El caballo y su jinete se acercaron a toda velocidad. Una vez que hubo llegado al lugar donde estaban los jóvenes magos, se detuvo y se bajó de un salto del noble bruto.
—¡Victoria! ¡Victoria para los chilenos! —gritó. Inmediatamente, los demás jóvenes se acercaron a él, acribillándole a preguntas acerca de los detalles de la jornada. Decía que el ejército de la libertad había peleado con valor, dándole a los realistas un ejemplo de valor y gallardía que se recordaría por el resto de la historia.
Martín miró a Isabel y a Gonzalo, que estaban escuchando las noticias de la batalla. Ellos lo miraron de vuelta, sonriendo. Aunque estaban sucios y cansados después de esos largos meses junto al ejército libertador, sonreían.
Porque habían hecho lo correcto. Habían ayudado a sus hermanos.
FIN
Notas extras:
La batalla de Chacabuco no fue el fin de la guerra de Independencia.

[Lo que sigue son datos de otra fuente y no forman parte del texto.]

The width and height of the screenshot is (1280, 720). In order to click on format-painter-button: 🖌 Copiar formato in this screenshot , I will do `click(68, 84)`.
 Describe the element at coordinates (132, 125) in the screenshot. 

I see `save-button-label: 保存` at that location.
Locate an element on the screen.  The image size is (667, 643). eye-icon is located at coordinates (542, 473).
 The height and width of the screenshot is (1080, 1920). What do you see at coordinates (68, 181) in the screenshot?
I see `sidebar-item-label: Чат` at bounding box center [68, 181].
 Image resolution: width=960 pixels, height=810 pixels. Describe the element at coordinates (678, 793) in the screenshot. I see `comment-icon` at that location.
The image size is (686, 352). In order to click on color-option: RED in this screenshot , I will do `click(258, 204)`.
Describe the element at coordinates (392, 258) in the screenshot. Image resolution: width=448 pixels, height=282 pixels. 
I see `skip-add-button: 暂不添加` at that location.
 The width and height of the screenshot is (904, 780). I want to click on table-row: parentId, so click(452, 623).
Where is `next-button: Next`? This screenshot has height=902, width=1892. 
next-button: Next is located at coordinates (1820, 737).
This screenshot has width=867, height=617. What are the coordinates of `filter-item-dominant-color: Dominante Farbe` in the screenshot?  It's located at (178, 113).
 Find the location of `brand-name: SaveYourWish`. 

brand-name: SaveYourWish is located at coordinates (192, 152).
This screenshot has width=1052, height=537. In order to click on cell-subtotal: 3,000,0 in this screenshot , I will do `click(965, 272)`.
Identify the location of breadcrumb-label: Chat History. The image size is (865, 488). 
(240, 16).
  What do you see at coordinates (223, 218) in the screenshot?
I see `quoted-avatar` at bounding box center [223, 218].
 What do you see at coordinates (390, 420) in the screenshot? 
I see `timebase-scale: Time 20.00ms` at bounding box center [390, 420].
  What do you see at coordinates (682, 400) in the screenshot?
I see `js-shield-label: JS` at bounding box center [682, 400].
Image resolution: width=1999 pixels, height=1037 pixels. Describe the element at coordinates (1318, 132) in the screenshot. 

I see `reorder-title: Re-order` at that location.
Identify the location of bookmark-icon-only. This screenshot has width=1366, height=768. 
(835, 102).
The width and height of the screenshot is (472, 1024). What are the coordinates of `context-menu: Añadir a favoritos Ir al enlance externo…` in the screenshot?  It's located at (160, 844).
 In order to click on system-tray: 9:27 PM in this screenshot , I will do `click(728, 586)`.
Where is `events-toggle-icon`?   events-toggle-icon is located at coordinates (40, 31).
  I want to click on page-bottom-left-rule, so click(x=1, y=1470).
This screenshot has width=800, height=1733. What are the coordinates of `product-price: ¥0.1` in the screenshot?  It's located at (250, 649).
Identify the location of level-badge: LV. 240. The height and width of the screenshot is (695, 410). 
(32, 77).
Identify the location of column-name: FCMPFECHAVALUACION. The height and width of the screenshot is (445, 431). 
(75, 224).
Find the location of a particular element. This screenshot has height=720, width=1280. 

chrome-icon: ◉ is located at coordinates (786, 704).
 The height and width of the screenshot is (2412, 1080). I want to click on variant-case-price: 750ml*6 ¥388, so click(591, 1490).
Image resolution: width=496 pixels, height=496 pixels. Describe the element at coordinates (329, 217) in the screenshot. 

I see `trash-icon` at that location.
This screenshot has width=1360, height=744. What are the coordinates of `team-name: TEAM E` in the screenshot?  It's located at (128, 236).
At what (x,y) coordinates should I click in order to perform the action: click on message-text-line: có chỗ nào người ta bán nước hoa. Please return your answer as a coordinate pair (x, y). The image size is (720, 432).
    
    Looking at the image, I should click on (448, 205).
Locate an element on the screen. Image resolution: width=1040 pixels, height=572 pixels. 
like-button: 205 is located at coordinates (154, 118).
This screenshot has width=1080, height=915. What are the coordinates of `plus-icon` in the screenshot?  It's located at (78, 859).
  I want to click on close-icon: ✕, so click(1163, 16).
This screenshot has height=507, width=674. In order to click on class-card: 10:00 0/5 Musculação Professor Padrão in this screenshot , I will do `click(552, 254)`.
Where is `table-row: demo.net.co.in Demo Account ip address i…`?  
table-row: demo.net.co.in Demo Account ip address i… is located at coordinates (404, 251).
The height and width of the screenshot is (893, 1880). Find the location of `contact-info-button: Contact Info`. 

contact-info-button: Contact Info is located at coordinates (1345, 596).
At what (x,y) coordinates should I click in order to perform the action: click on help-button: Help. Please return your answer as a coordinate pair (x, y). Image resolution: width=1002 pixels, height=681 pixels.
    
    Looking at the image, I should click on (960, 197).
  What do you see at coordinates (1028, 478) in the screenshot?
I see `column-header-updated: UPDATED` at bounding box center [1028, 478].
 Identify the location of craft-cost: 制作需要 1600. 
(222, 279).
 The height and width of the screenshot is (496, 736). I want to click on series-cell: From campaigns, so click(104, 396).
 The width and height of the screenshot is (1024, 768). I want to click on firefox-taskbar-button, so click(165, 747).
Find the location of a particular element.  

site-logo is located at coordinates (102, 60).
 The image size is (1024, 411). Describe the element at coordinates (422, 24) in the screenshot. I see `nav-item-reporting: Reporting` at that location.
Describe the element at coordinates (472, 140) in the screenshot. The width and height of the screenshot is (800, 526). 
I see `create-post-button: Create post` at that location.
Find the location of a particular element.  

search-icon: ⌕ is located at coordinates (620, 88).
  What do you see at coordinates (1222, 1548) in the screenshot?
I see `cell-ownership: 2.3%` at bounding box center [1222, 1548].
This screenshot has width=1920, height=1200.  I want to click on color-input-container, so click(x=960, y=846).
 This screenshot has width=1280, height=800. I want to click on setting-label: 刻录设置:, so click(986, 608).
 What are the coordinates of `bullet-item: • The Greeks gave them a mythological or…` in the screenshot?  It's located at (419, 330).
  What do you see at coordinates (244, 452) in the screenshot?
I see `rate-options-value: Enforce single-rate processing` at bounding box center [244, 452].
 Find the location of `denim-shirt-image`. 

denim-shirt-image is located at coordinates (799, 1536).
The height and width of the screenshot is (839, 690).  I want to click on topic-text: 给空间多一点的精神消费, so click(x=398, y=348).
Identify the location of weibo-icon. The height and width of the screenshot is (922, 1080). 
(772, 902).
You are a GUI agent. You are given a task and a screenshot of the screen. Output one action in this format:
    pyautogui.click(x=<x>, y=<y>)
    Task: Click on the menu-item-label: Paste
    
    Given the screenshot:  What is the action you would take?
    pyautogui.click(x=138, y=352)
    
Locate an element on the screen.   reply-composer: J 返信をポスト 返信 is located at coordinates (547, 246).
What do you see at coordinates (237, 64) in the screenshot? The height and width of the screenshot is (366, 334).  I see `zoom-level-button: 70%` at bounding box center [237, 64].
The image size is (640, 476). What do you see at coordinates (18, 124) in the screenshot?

Sí marcó el final del período que se conoce como la «Reconquista», durante el cual las autoridades españolas se encargaron de extinguir cualquier atisbo de ideas independentistas. Aunque claro que no les salió demasiado bien, los chilenos exiliados a Argentina buscaron el apoyo del general José de San Martín, quien veía la independencia de Chile como algo necesario para liberar Perú también. Así que era prioridad instalar a un gobierno que los apoyara en Chile.
El cruce de los Andes fue entre enero y principios de febrero de 1817 y los que se atrevieron a hacerlo sufrieron mucho por las malas condiciones climáticas.
Martín Correa es uno de los antepasados de Elisa Correa, una de mis brujas de la magia chilena. También fue responsable de los primeros acuerdos entre los gobiernos mágicos y muggles en Chile, aunque nunca le tuvo mucha simpatía a Bernardo O'Higgins (especialmente después de la muerte de Manuel Rodríguez).
Y creo que eso es todo. ¡Hasta la próxima historia! ¡Y feliz Año Nuevo!